There are several strengths to this study. First, to the best of our knowledge, this is the first study to directly evaluate the value of these kidney-specific biomarkers in CRS/HIPEC patients. Although we did not find a significant relationship between these biomarkers and the occurrence of AKI, our results provide a broader understanding of the application of these markers. Second, this was a prospective study, and the biomarkers were compared head-to-head using uniform collection methods and timing, thus avoiding detection bias and missing data. Third, all of the patients in this study were enrolled with the consensus of the MDT, which could minimize performance bias. The major limitation to this study is the relatively small total sample size and the number of patients with AKI (n = 5), which may have resulted in bias and caused the results to be dominated by the non-AKI group. The minor limitation is that the sCreat data were not measured at the same time points as the 3 biomarkers.
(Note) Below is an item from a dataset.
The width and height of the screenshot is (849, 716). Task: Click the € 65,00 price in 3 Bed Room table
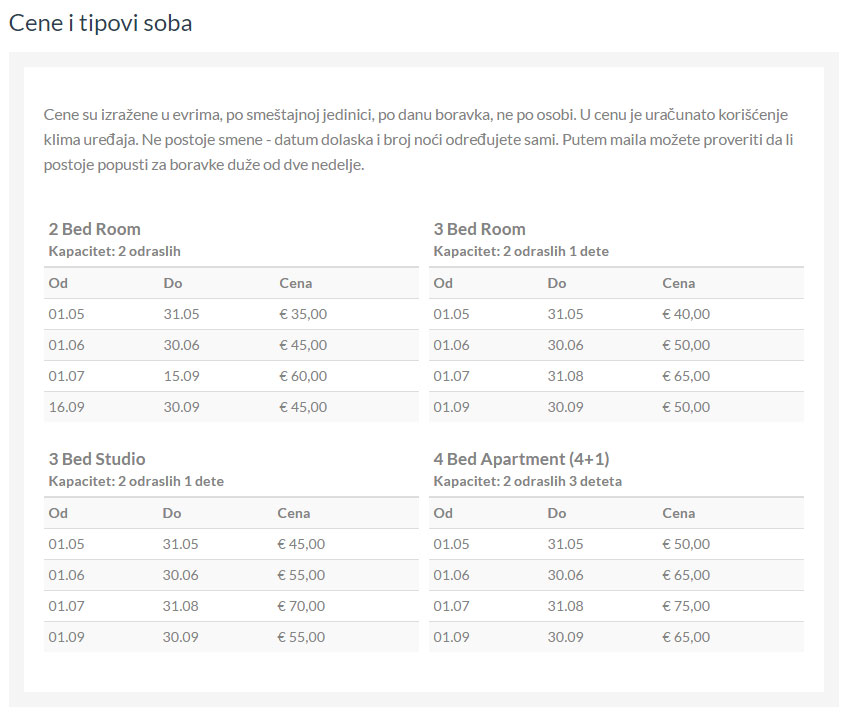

AKI might not be early predicted by simply using the absolute measurements of these kidney-specific biomarkers in patients after CRS/HIPEC because of the heterogeneous characteristics of the patients. However, we observed that variations in sCyC and sβ2-MG have the potential to be predictors. Further studies with more cases to validate these findings are warranted, and a better outcome measurement than creatinine-based criteria should be investigated in future studies.